Towards Trustworthy Multimodal Recommendation

Recent advances in multimodal recommendation have demonstrated the effectiveness of incorporating visual and textual content into collaborative filtering. However, real-world deployments raise an increasingly important yet underexplored issue: trustworthiness. On modern e-commerce platforms, multimodal content can be misleading or unreliable (e.g., visually inconsistent product images or click-bait titles), injecting untrustworthy signals into multimodal representations and making existing recommenders brittle under modality corruption. In this work, we take a step towards trustworthy multimodal recommendation from both a method and an analysis perspective. First, we propose a plug-and-play modality-level rectification component that mitigates untrustworthy modality features by learning soft correspondences between items and multimodal features. Using lightweight projections and Sinkhorn-based soft matching, the rectification suppresses mismatched modality signals while preserving semantic consistency, and can be integrated into existing multimodal recommenders without architectural modifications. Second, we present two practical insights on interaction-level trustworthiness under noisy collaborative signals: (i) training-set pseudo interactions can help or hurt performance under noise depending on prior-signal alignment; and (ii) propagation-graph pseudo edges can also help or hurt robustness, as message passing may amplify misalignment. Extensive experiments on multiple datasets and backbones under varying corruption levels demonstrate improved robustness from modality rectification and validate the above interaction-level observations.

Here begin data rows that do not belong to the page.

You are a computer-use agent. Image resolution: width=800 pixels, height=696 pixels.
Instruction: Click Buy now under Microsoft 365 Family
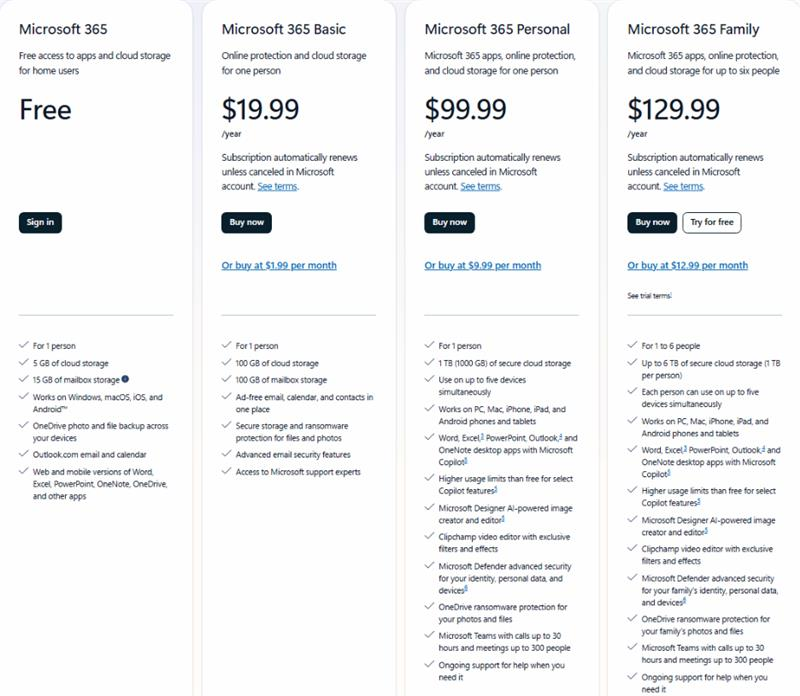pos(652,222)
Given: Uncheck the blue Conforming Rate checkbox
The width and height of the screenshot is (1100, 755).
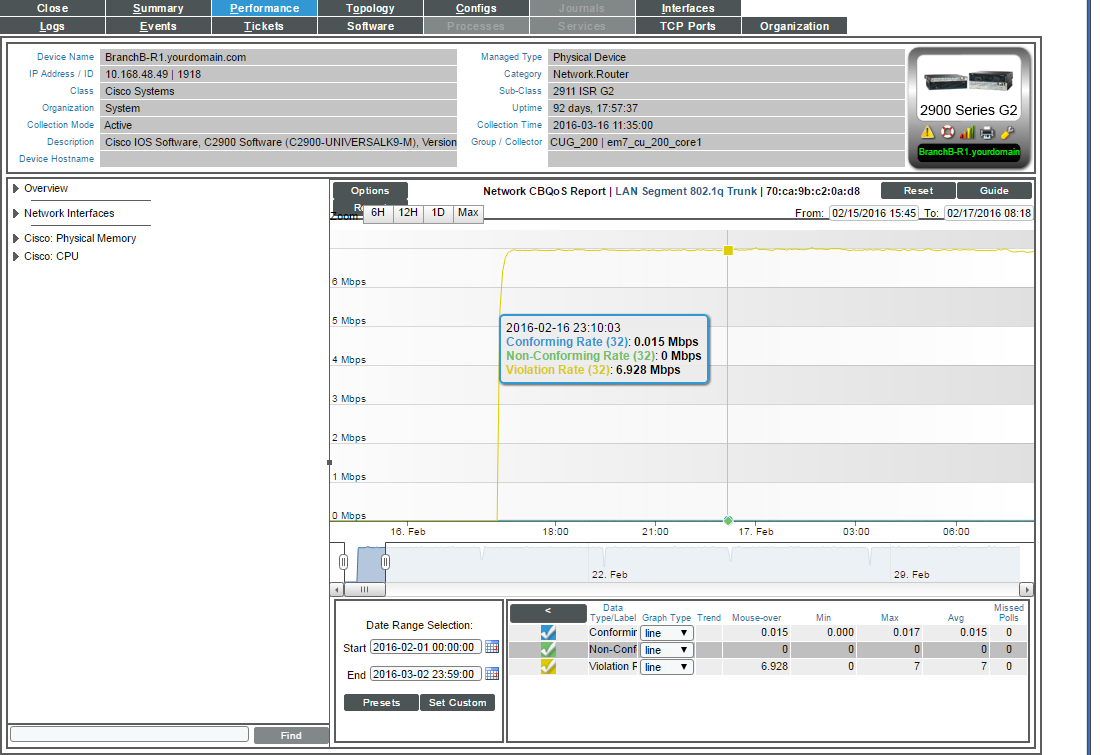Looking at the screenshot, I should [x=548, y=632].
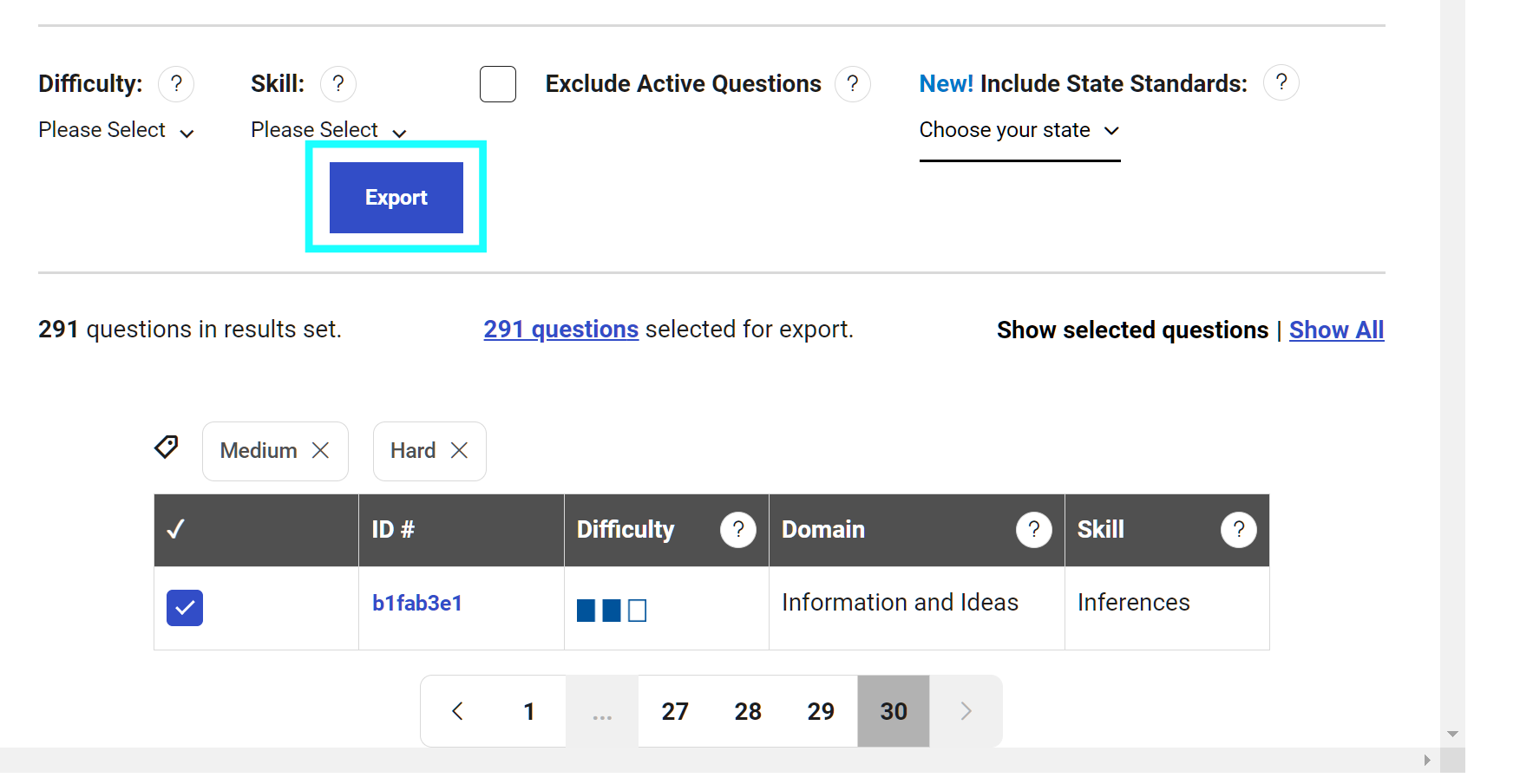Remove the Medium difficulty filter chip

(x=320, y=450)
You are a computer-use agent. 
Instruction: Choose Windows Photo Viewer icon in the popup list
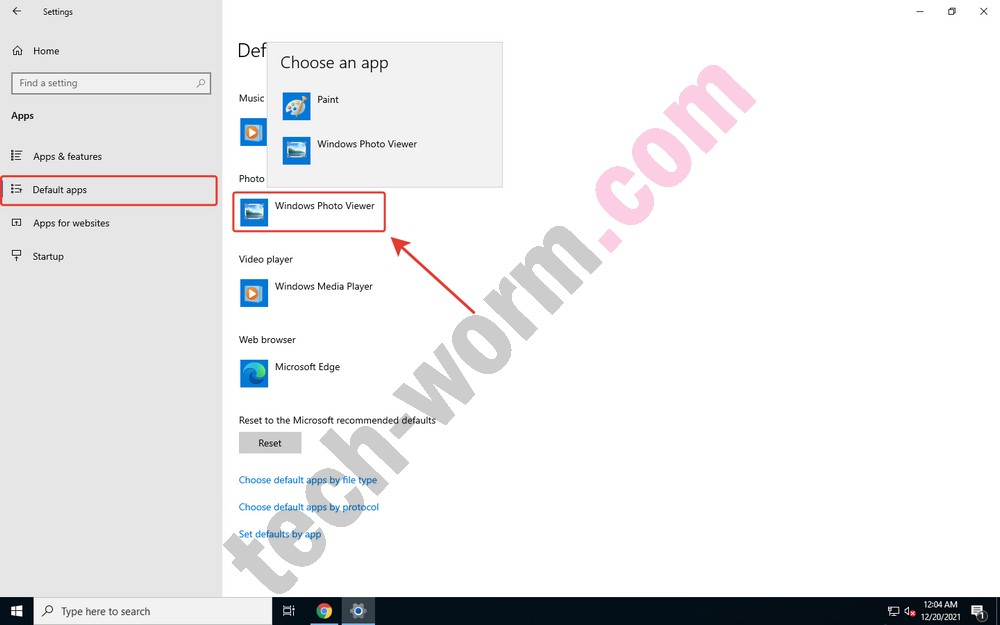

翻译：近年来，多模态推荐领域的研究进展表明，将视觉与文本内容融入协同过滤能有效提升推荐性能。然而，实际部署中一个日益重要却尚未被充分探讨的问题逐渐凸显：可信性。在现代电子商务平台上，多模态内容可能具有误导性或不可靠性（例如视觉不一致的商品图片或点击诱饵式标题），这些不可信信号会注入多模态表征中，导致现有推荐系统在模态受损时表现脆弱。本研究从方法与分析两个角度出发，向可信多模态推荐迈进一步。首先，我们提出一种即插即用的模态级校正组件，通过学习商品与多模态特征间的软对应关系来缓解不可信的模态特征。该校正模块通过轻量级投影与基于Sinkhorn的软匹配技术，在保持语义一致性的同时抑制不匹配的模态信号，且无需修改现有多模态推荐器的架构即可直接集成。其次，我们针对噪声协同信号下的交互级可信性提出两项实践洞见：（一）训练集伪交互在噪声环境下可能提升或损害性能，其效果取决于先验信号的对齐程度；（二）传播图伪边同样可能增强或削弱鲁棒性，因为消息传递可能放大未对齐效应。在不同污染等级下对多个数据集与骨干模型进行的广泛实验表明，模态校正能显著提升系统鲁棒性，并验证了上述交互层面的观察结论。